Yet much of the station is now crumbling, covered in rainbow graffiti and weathered by decades of rain and snow that seeped in through the deteriorating roof.
“Michigan Central Station has long been a symbol of Detroit’s vibrancy, and then it became an international symbol of decline,” said Detroit’s mayor, Mike Duggan.
Now the long-vacant station is getting a new life, thanks to the Ford Motor Company, which will transform the depot as well as an adjacent book depository, brass factory and hosiery factory into a 1.2 million-square-foot transportation innovation district.
The new development will house Ford’s autonomous vehicle division, among other units. The automaker also plans to lease space to companies working on mobility and transportation projects, such as smart vehicles, infrastructure and parking.
The innovation hub will also have shops, restaurants, art and performance spaces as well as a boutique hotel on the top floors of the 15-story tower rising above the station.

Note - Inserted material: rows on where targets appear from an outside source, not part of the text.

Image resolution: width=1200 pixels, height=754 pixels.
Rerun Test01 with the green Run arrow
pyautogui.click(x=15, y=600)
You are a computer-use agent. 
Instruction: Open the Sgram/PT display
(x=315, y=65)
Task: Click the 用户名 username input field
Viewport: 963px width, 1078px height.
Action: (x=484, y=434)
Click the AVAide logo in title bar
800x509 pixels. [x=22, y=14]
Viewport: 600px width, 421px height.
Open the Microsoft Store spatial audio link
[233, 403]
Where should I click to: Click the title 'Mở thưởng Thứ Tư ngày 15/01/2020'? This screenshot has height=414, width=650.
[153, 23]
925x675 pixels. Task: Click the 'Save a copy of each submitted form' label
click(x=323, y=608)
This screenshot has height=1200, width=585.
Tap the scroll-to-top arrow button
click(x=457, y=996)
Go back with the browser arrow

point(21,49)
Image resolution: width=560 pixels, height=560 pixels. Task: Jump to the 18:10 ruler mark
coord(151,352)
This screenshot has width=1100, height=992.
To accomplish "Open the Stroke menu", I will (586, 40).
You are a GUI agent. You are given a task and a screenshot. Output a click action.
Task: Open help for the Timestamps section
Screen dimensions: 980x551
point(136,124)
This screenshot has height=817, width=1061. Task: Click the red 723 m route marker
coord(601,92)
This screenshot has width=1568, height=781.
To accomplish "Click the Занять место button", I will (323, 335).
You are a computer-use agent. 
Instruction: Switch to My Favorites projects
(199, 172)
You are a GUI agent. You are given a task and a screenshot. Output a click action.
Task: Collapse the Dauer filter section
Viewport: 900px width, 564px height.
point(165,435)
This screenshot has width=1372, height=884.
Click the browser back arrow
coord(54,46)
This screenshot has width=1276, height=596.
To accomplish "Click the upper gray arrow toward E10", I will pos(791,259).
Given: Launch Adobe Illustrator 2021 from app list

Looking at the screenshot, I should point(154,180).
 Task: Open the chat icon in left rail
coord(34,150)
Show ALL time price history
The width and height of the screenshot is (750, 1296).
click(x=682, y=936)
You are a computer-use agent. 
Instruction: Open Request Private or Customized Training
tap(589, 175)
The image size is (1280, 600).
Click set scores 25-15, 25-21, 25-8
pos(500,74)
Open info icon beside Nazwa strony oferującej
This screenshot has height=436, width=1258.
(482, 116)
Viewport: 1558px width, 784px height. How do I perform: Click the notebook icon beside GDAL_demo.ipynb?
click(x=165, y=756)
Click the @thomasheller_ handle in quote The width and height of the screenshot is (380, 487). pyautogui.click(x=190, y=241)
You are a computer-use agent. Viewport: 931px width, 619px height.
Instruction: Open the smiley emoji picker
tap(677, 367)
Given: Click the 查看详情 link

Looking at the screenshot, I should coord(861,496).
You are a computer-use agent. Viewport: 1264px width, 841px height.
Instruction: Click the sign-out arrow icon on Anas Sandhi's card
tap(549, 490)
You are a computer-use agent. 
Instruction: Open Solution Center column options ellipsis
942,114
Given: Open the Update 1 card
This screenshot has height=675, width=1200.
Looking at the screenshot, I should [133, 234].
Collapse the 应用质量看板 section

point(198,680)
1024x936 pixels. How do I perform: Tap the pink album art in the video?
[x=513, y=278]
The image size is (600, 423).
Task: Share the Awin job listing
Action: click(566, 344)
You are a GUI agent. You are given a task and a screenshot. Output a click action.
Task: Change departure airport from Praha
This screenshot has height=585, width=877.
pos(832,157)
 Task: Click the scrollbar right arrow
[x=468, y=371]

Ford’s transformation of Michigan Central Station is part of the bigger resurgence of Detroit, a story mirrored in cities, like Pittsburgh and Cleveland, that are trying to reinvent themselves to attract new jobs and residents. These Rust Belt cities, formerly known for their steel production, have struggled since the 1950s as jobs disappeared and residents left en masse.
Many of these turnarounds start in city cores, and transformation is indeed most evident in Detroit’s downtown, too. In early 2019, the luxury retailer Shinola opened its first hotel there, a 129-room boutique resort that has the feel of a private London club with fireplaces and reading nooks.
The hotel’s walls have a palette of cream, camel and “Shinola blue,” a shade of navy blue that was derived from a fleck of paint found in a former Singer sewing machine factory, one of the five downtown buildings Shinola occupies.
Behind the hotel is a cobblestone alley lined with shops run by local female entrepreneurs, a beer hall and a Detroit-style fried chicken joint. This multiuse development was a joint project between Shinola and the real estate firm Bedrock, founded by the Detroit billionaire Dan Gilbert, whose firm has acquired and developed more than 100 properties in Detroit and Cleveland since 2011.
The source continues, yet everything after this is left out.